What is expected
Every record below should appear in your answer, copied exactly.

Material for this exercise
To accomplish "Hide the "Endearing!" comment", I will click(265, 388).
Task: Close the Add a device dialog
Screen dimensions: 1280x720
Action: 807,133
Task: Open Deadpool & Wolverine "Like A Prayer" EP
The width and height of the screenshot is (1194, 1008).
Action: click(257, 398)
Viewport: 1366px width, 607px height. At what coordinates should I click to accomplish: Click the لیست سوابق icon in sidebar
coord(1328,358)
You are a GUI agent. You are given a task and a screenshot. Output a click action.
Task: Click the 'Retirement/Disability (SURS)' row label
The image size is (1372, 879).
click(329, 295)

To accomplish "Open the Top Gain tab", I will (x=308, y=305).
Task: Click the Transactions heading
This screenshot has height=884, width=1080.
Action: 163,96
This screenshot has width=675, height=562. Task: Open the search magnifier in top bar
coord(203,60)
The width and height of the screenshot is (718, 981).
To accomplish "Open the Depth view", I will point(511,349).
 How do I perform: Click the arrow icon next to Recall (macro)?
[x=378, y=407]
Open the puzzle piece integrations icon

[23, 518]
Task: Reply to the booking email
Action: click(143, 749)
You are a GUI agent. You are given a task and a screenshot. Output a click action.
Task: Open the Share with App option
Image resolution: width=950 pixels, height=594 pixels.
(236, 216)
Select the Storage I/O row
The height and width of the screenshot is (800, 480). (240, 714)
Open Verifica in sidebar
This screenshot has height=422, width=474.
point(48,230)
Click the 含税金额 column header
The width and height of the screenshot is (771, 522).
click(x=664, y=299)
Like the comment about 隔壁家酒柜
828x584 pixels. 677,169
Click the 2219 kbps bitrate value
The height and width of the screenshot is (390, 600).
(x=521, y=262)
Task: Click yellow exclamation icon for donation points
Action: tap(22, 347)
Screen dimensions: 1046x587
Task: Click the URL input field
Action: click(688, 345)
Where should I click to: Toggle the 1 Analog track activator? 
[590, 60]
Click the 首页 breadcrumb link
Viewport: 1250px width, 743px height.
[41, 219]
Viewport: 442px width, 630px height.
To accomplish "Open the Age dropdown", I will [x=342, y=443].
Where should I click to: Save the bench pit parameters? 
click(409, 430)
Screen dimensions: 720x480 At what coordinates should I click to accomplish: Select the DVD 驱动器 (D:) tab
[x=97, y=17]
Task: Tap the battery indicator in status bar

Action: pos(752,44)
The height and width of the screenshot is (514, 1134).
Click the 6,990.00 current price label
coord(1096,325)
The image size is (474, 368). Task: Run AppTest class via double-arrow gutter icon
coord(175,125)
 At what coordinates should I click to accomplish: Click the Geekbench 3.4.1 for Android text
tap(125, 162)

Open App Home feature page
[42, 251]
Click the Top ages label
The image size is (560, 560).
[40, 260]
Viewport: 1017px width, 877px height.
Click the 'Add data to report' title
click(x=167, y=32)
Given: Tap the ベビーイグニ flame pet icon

Result below
To accomplish "Hide the "Endearing!" comment", I will click(265, 388).
Task: Close the Add a device dialog
Screen dimensions: 1280x720
Action: 807,133
Task: Open Deadpool & Wolverine "Like A Prayer" EP
The width and height of the screenshot is (1194, 1008).
Action: click(257, 398)
Viewport: 1366px width, 607px height. At what coordinates should I click to accomplish: Click the لیست سوابق icon in sidebar
coord(1328,358)
You are a GUI agent. You are given a task and a screenshot. Output a click action.
Task: Click the 'Retirement/Disability (SURS)' row label
The image size is (1372, 879).
click(329, 295)

To accomplish "Open the Top Gain tab", I will (x=308, y=305).
Task: Click the Transactions heading
This screenshot has height=884, width=1080.
Action: 163,96
This screenshot has width=675, height=562. Task: Open the search magnifier in top bar
coord(203,60)
The width and height of the screenshot is (718, 981).
To accomplish "Open the Depth view", I will point(511,349).
 How do I perform: Click the arrow icon next to Recall (macro)?
[x=378, y=407]
Open the puzzle piece integrations icon

[23, 518]
Task: Reply to the booking email
Action: click(143, 749)
You are a GUI agent. You are given a task and a screenshot. Output a click action.
Task: Open the Share with App option
Image resolution: width=950 pixels, height=594 pixels.
(236, 216)
Select the Storage I/O row
The height and width of the screenshot is (800, 480). (240, 714)
Open Verifica in sidebar
This screenshot has height=422, width=474.
point(48,230)
Click the 含税金额 column header
The width and height of the screenshot is (771, 522).
click(x=664, y=299)
Like the comment about 隔壁家酒柜
828x584 pixels. 677,169
Click the 2219 kbps bitrate value
The height and width of the screenshot is (390, 600).
(x=521, y=262)
Task: Click yellow exclamation icon for donation points
Action: tap(22, 347)
Screen dimensions: 1046x587
Task: Click the URL input field
Action: click(688, 345)
Where should I click to: Toggle the 1 Analog track activator? 
[590, 60]
Click the 首页 breadcrumb link
Viewport: 1250px width, 743px height.
[41, 219]
Viewport: 442px width, 630px height.
To accomplish "Open the Age dropdown", I will [x=342, y=443].
Where should I click to: Save the bench pit parameters? 
click(409, 430)
Screen dimensions: 720x480 At what coordinates should I click to accomplish: Select the DVD 驱动器 (D:) tab
[x=97, y=17]
Task: Tap the battery indicator in status bar

Action: pos(752,44)
The height and width of the screenshot is (514, 1134).
Click the 6,990.00 current price label
coord(1096,325)
The image size is (474, 368). Task: Run AppTest class via double-arrow gutter icon
coord(175,125)
 At what coordinates should I click to accomplish: Click the Geekbench 3.4.1 for Android text
tap(125, 162)

Open App Home feature page
[42, 251]
Click the Top ages label
The image size is (560, 560).
[40, 260]
Viewport: 1017px width, 877px height.
Click the 'Add data to report' title
click(x=167, y=32)
Given: Tap the ベビーイグニ flame pet icon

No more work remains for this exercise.